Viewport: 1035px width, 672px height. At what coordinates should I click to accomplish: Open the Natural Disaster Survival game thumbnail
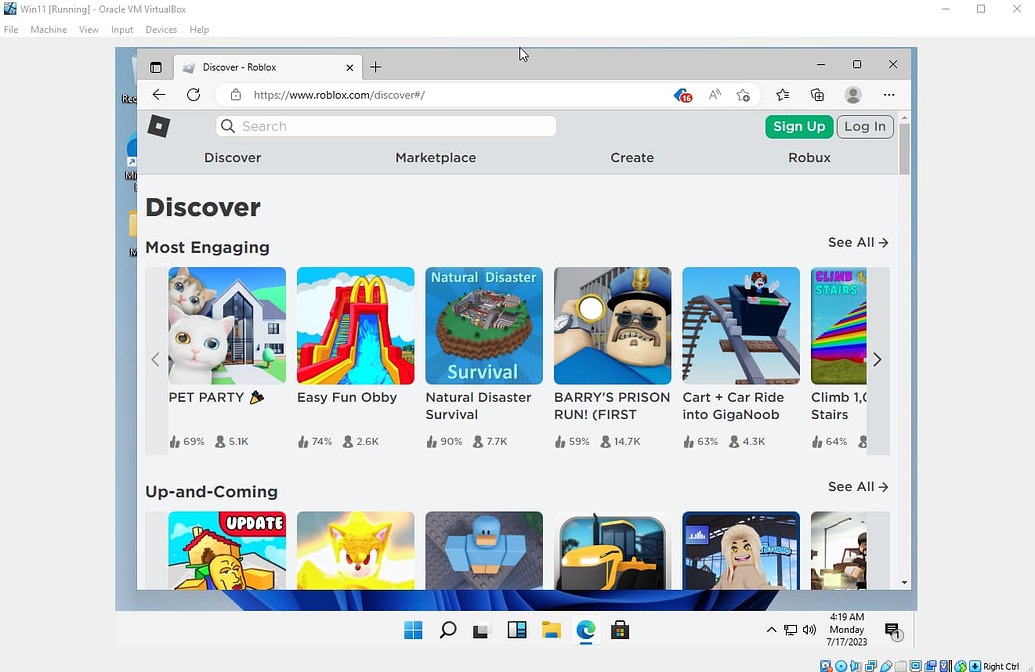[483, 325]
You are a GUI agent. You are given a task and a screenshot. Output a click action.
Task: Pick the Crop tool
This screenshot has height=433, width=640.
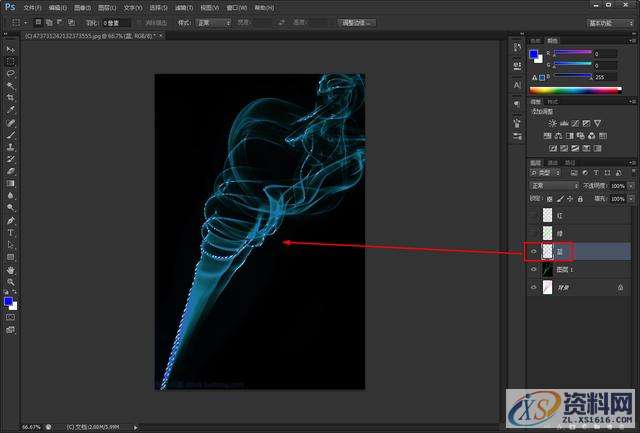[x=11, y=98]
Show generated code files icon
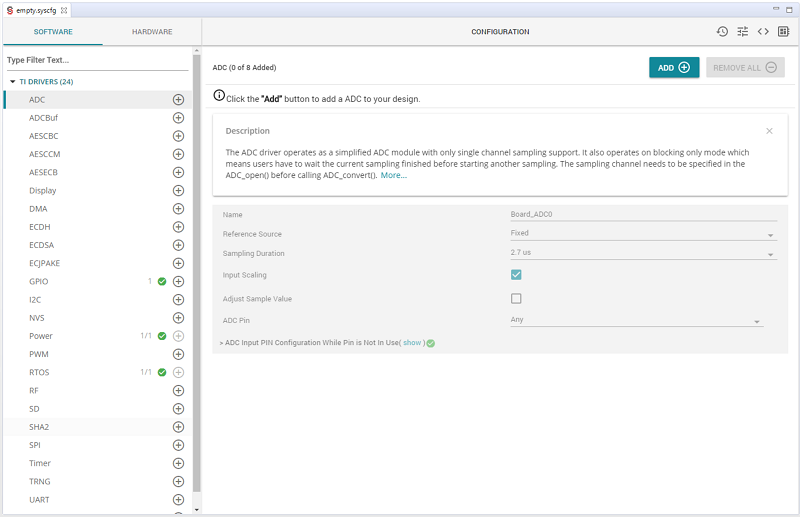The image size is (800, 517). point(763,32)
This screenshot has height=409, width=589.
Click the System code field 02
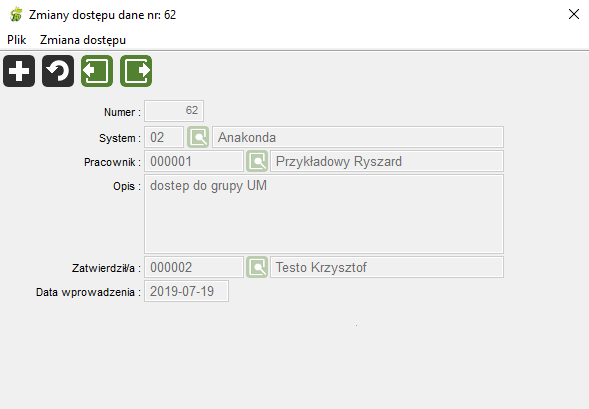[x=164, y=137]
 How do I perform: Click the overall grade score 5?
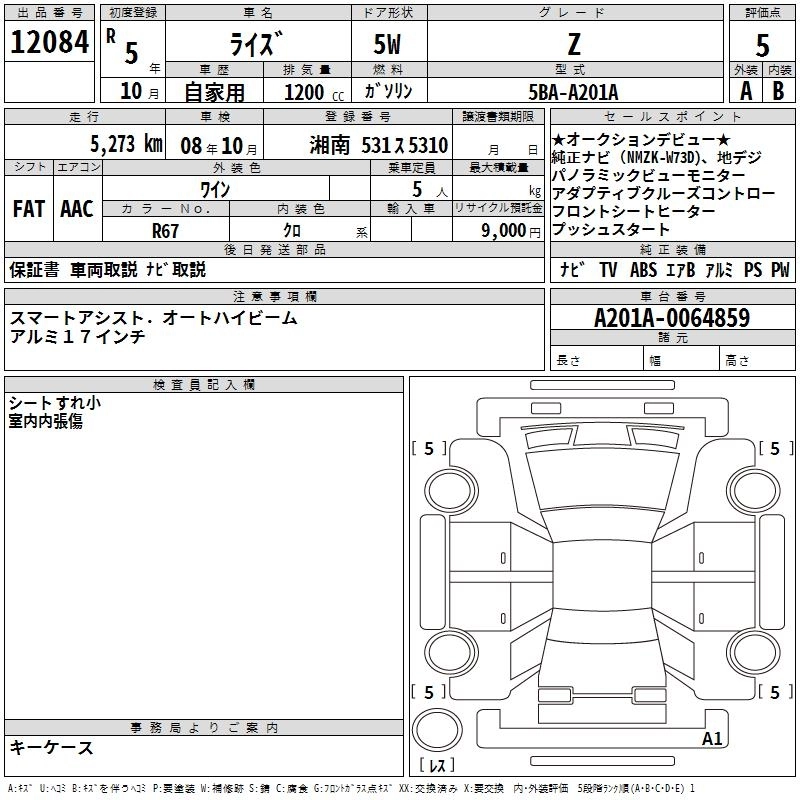tap(762, 45)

*****

WHAT IS BEING ASKED – Nothing but the lines from the one containing "Click the System code field 02" through the end of the entries is to be retyped, exactly as written and without pictures.

EXPECTED ANSWER –
Click the System code field 02
[x=164, y=137]
 How do I perform: Click the overall grade score 5?
tap(762, 45)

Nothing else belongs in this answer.